• TASK LIST:
**a)** According to the Ministry of Women text, who is the Minister?
**b)** Print the stretch of the Ministry of Women text from "Agency overview" through "m BRL (2023)", word for word.

• PROVIDED TEXT:
· · · · · · ·
Ministry of Women

Agency overview
- Formed: 1 January 2003; 23 years ago
- Type: Ministry
- Jurisdiction: Federal government of Brazil
- Headquarters: Esplanada dos Ministérios, Bloco L Brasília, Federal District;
- Annual budget: $117 m BRL (2023)
- Agency executives: Márcia Lopes, Minister; Eutália Rodrigues Naves, Executive-Secretary; Sandra Kennedy Viana, Secretary of Institutional Affairs, Thematic Actions and Political Participation; Estelizabel Bezerra de Souza, Secretary of Fight Against Violence Against Women; Joana Célia dos Passos, Secretary of Economic Autonomy and Aid Policies;
- Website: www.gov.br/mulheres/

= Ministry of Women (Brazil) =

The Brazilian Ministry of Women (Portuguese: Ministério das Mulheres) was established under the Luiz Inácio Lula da Silva administration in 2023 to focus more attention on the politics of women and the growing societal mobilization around issues of gender equality. The Ministry has provided Brazilian citizens with a variety of services and public policies aimed at promoting gender equality, parity, and justice. These have taken a variety of forms, including movements towards women's economic autonomy and care, strengthening protection networks, and most prevalently, combating gender based violence. Since implementing the Beijing Declaration in September 1995, the 2023 reestablishment of the Ministry of Women has focused on institutionalization of collective action, including a widespread variety of programs and policies, and budget restructuring within them. Brazil's Ministry of Women is devoted to the empowerment of gender equality, as well as combating all forms of inequality and violence systemically directed at women.
· · · · · · ·
• DATASET EXTRACT:

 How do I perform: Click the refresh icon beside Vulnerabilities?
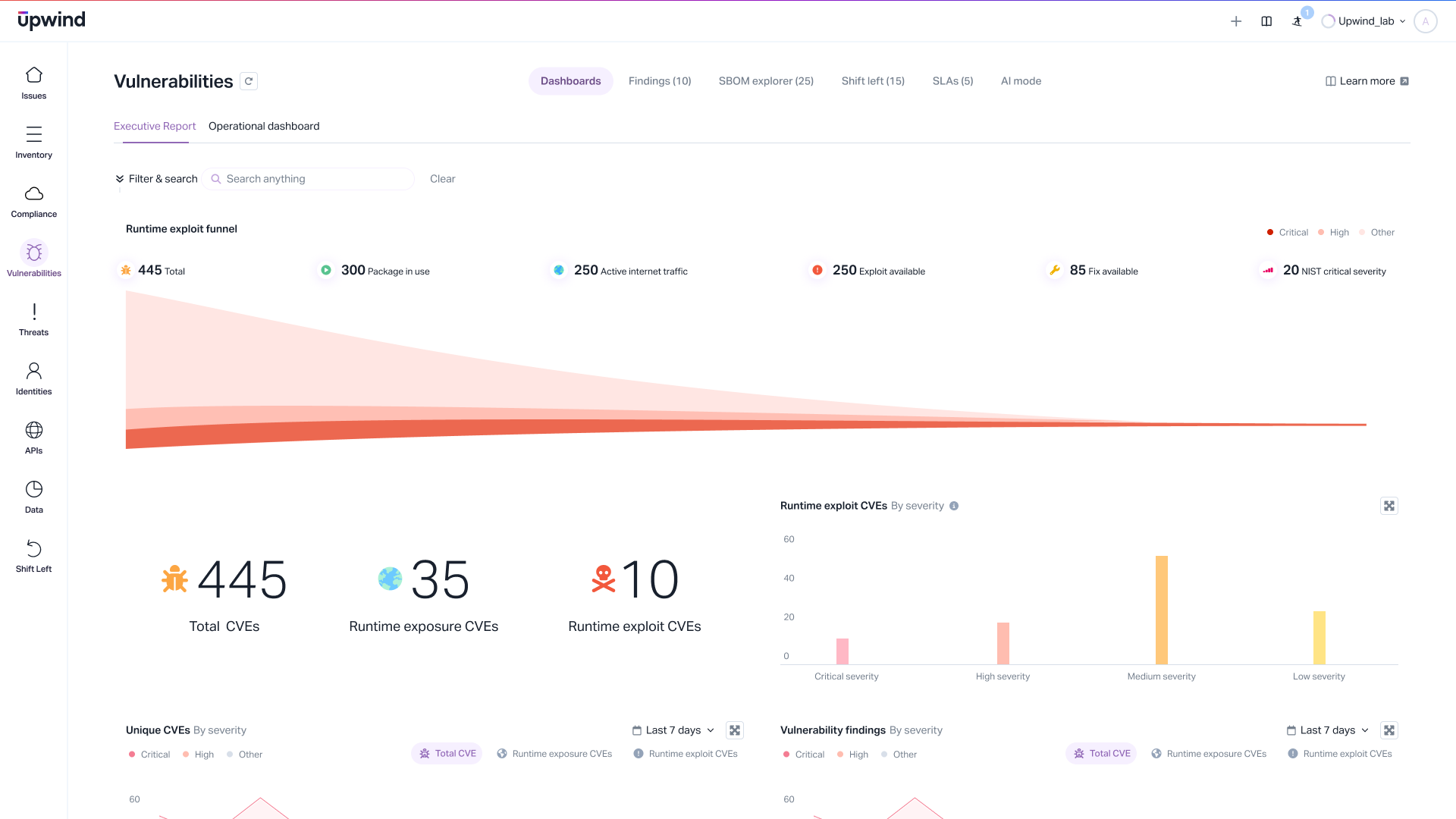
· · · · · · ·
• SOLUTIONS FOR EACH TASK:
**a)** Márcia Lopes

**b)**
Agency overview
- Formed: 1 January 2003; 23 years ago
- Type: Ministry
- Jurisdiction: Federal government of Brazil
- Headquarters: Esplanada dos Ministérios, Bloco L Brasília, Federal District;
- Annual budget: $117 m BRL (2023)